Affaire Damiba : Lomé précise le cadre judiciaire de l’extradition vers le Burkina Faso

L’ancien président de la transition burkinabè, Paul-Henri Sandaogo Damiba, a été remis aux autorités du Burkina Faso le 17 janvier 2026, à l’issue d’une procédure d’extradition menée par le Togo. Dans un communiqué rendu public le 19 janvier, le gouvernement togolais affirme que cette décision s’inscrit strictement dans un cadre judiciaire, en lien avec des poursuites pour des faits de droit commun.

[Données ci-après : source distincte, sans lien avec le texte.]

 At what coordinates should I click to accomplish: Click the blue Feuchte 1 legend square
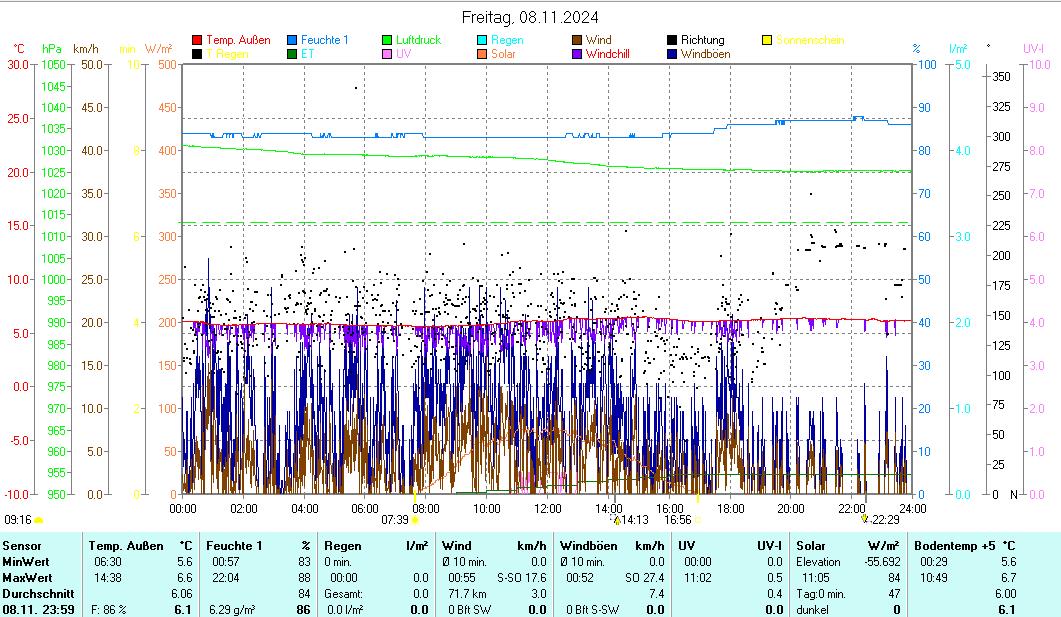[292, 40]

Par ADIGNON Camor • 1,554 vues • Lecture : 2 min • Publié le 20 January 2026 • Tags: #AffaireDamiba #Extradition #Togo #BurkinaFaso #Justice #AfriqueDeLOuest

En date du 12 janvier 2026, les autorités togolaises ont reçu une demande d’extradition formelle émanant des autorités judiciaires du Burkina Faso à l’encontre de Paul-Henri Sandaogo Damiba, ancien chef de la transition burkinabè. Cette requête visait plusieurs infractions économiques et financières, notamment le détournement de deniers publics, l’enrichissement illicite, la corruption, le blanchiment de capitaux, le recel aggravé et l’incitation à la commission de crimes et délits.

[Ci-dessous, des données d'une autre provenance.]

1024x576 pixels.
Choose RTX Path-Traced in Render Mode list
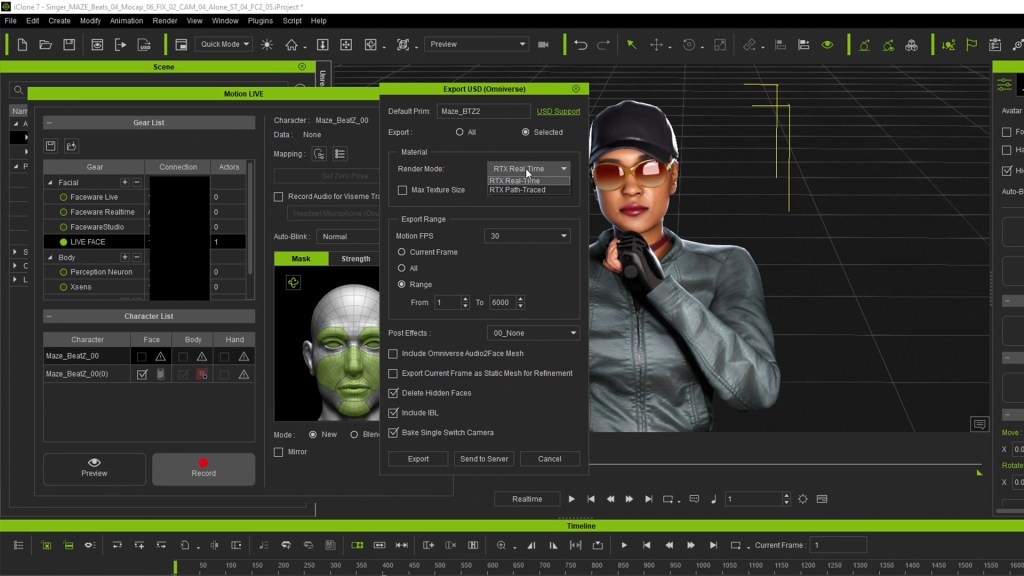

Conformément à la procédure en vigueur au Togo, l’intéressé a été interpellé le 16 janvier 2026 en exécution d’un mandat d’arrêt, puis présenté à la chambre d’instruction de la cour d’appel de Lomé. À l’issue d’une audience publique tenue le même jour, cette juridiction a rendu un avis favorable à l’extradition, se fondant notamment sur le principe de réciprocité, les engagements internationaux du Togo et les garanties fournies par les autorités burkinabè quant au respect des droits fondamentaux de l’ancien dirigeant.

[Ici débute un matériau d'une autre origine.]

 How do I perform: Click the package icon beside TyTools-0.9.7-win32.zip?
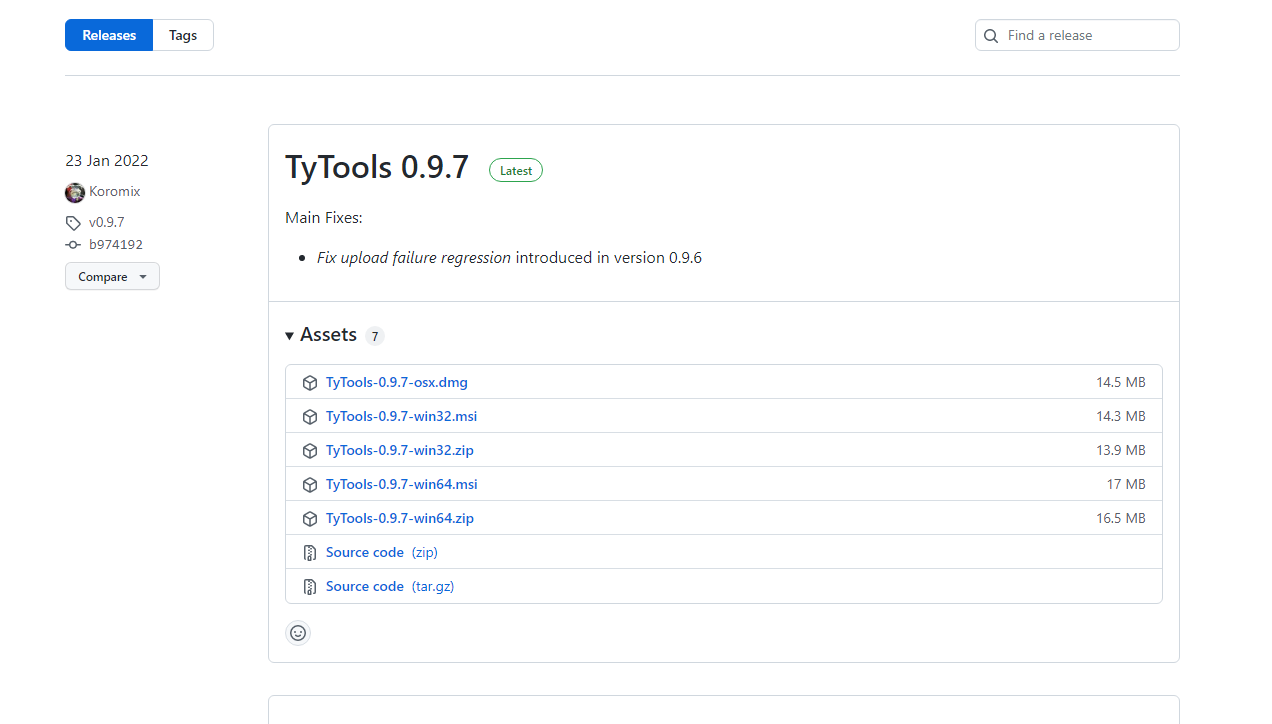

Ces garanties portent, selon le communiqué officiel, sur l’intégrité physique et la dignité de Paul-Henri Sandaogo Damiba, le respect d’un procès équitable ainsi que l’absence de peine de mort. Après cet avis favorable, l’ancien chef de la transition a été remis aux autorités du Burkina Faso le 17 janvier 2026 et transféré à Ouagadougou.


Cette extradition intervient dans un contexte régional sensible, marqué par des tensions politiques et sécuritaires persistantes au Burkina Faso depuis la prise de pouvoir du capitaine Ibrahim Traoré. Si certaines sources médiatiques, dont Africa Intelligence, ont évoqué des soupçons à caractère politique, les autorités togolaises ont choisi de mettre en avant le strict respect du droit et des procédures judiciaires dans la gestion de ce dossier.